Since the last edition of OpenGL Pipeline we’ve increased our efforts even more. We held a face-to-face meeting in March and another face-to-face meeting at the end of May. Currently we’re on track to meet face-to-face six times this year, instead of the usual four! The ARB recognizes it is extremely important to get OpenGL Longs Peak and Mount Evans done. We also still meet by phone five times per week. This is a big commitment from our members, and I’m very happy and proud to see the graphics industry working together to make OpenGL the best graphics platform!

A lot has happened since the last edition of Pipeline. Below follows a brief summary of the most important advances. Other articles in this edition will go into more detail on some of the topics. Happy reading!

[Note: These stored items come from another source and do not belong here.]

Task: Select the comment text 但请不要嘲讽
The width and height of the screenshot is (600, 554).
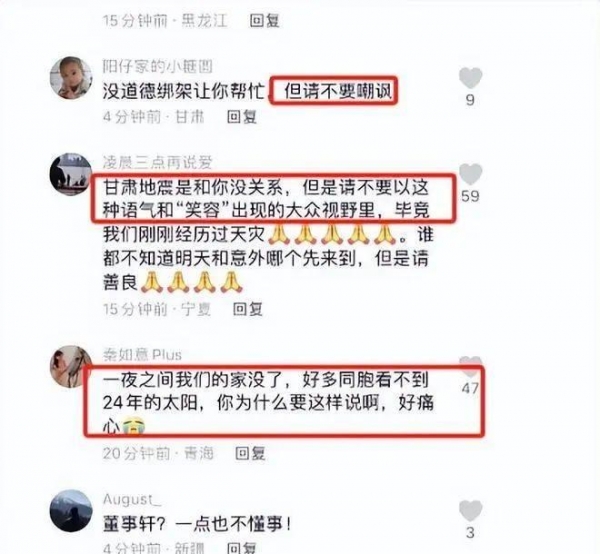Action: [338, 92]

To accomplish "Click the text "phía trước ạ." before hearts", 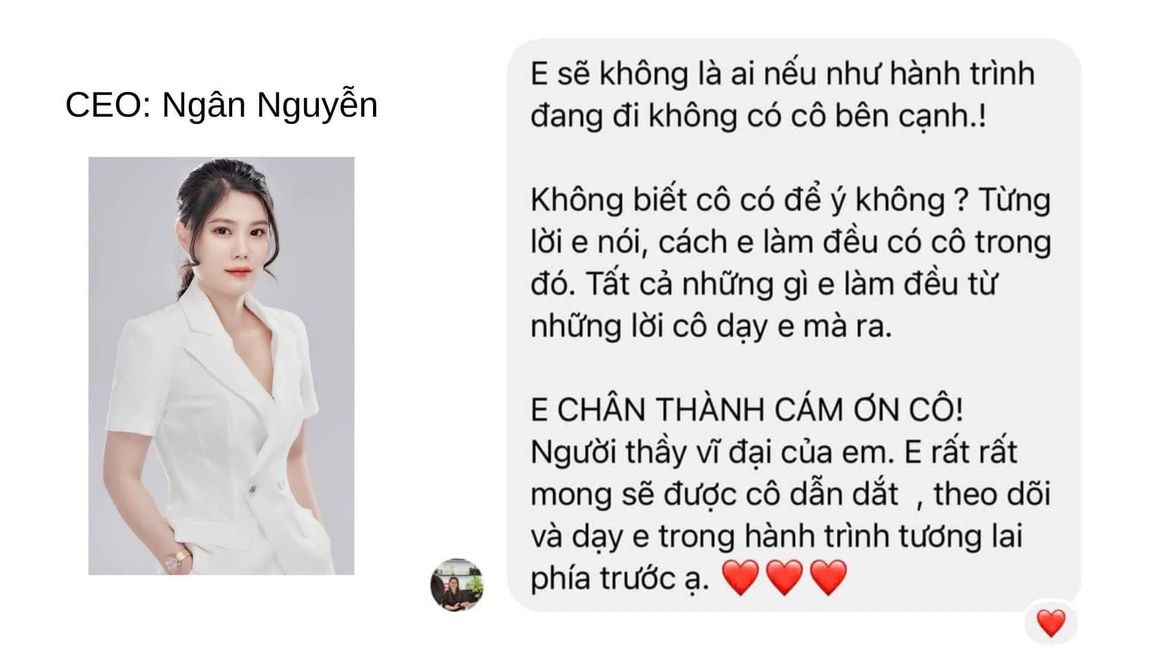I will tap(619, 579).
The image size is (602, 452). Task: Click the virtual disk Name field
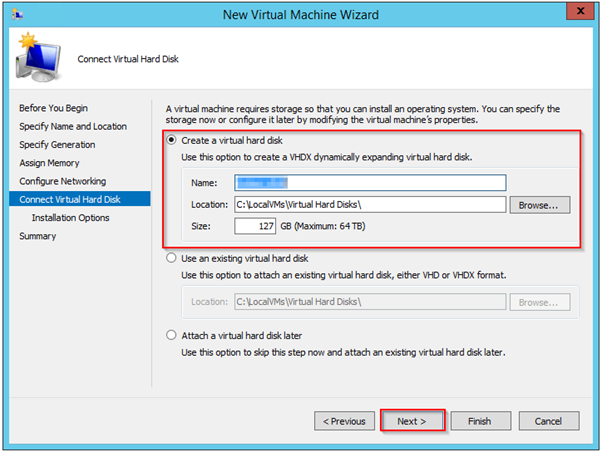tap(369, 182)

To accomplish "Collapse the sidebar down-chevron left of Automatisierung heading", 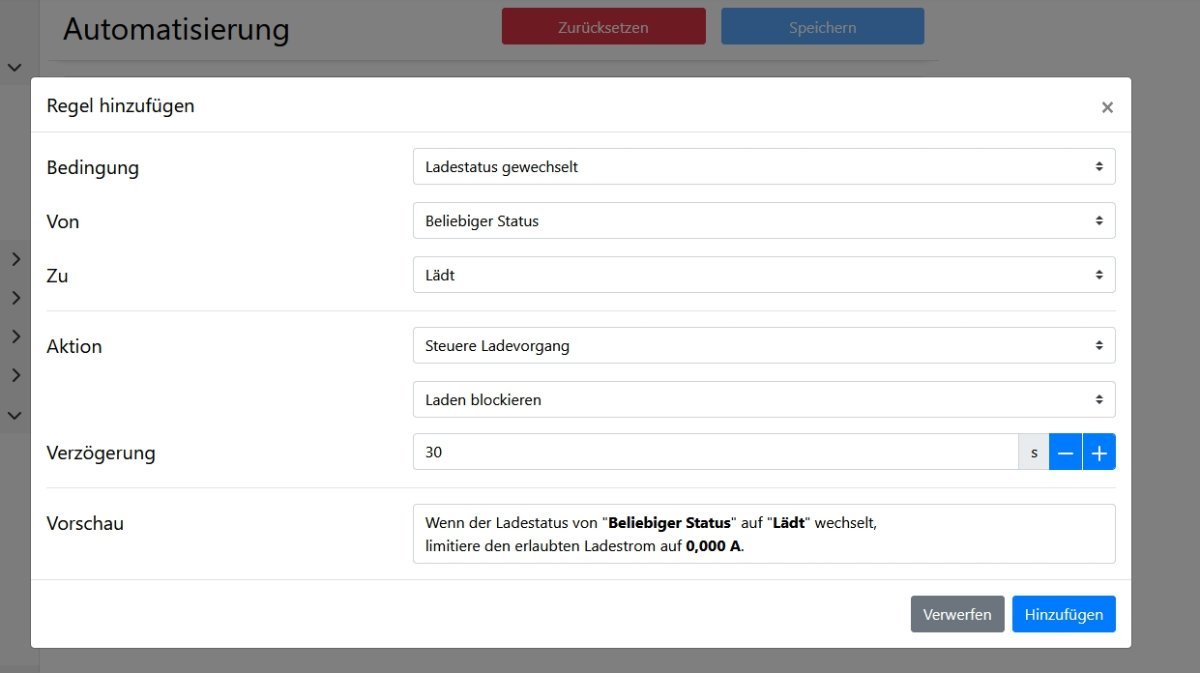I will (15, 67).
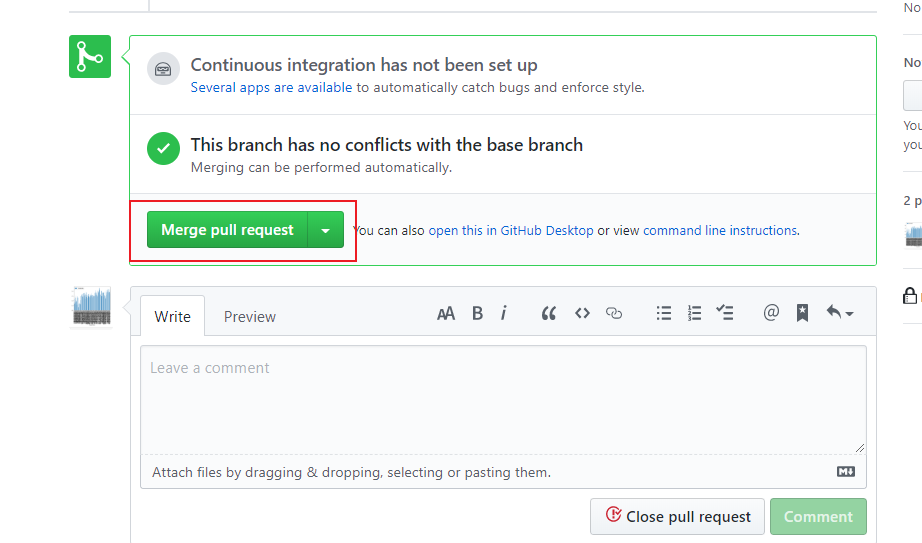Insert a quote block
The width and height of the screenshot is (922, 543).
[x=549, y=314]
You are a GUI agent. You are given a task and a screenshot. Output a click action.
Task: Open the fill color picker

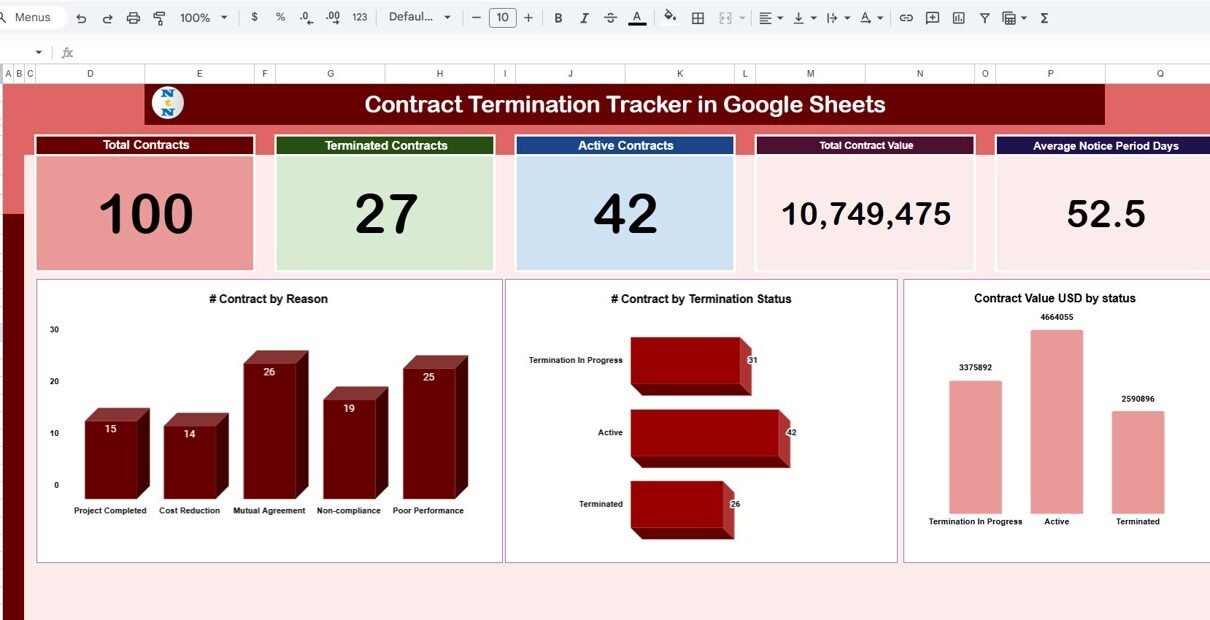pyautogui.click(x=670, y=18)
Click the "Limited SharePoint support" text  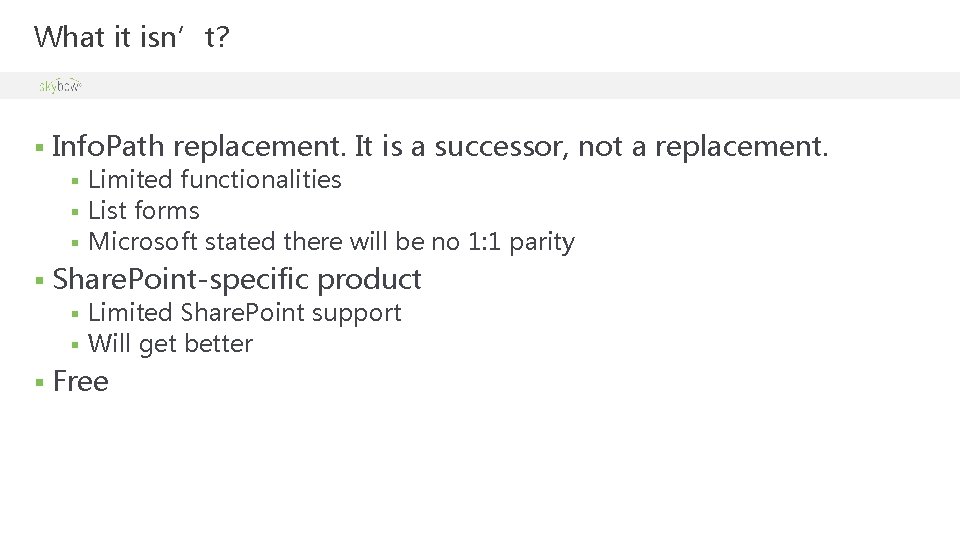[x=245, y=313]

Maximize vertex throughput using buffer objects. Just like in OpenGL 2.1, an application can map a buffer object in OpenGL Longs Peak. Mapping a buffer object returns a pointer to the application which can be used to write (or read) data to (or from) the buffer object. In OpenGL Longs Peak the mapping is made more sophisticated, with the end result that maximum parallelism can be achieved between the application writing data into the buffer object and the GL implementation reading data out of it. Read more about this cool feature in an article later in this newsletter.

More context creation options are available. In the previous edition of OpenGL Pipeline I described how we are planning on handling interoperability of OpenGL 2.1 and Longs Peak code. As a result, the application needs to explicitly create an OpenGL Longs Peak or OpenGL 2.x context. To aid debugging, it is also possible to request the GL to create a debug context. A debug context is only intended for use during application development. It provides additional validation, logging and error checking, but possibly at the cost of performance.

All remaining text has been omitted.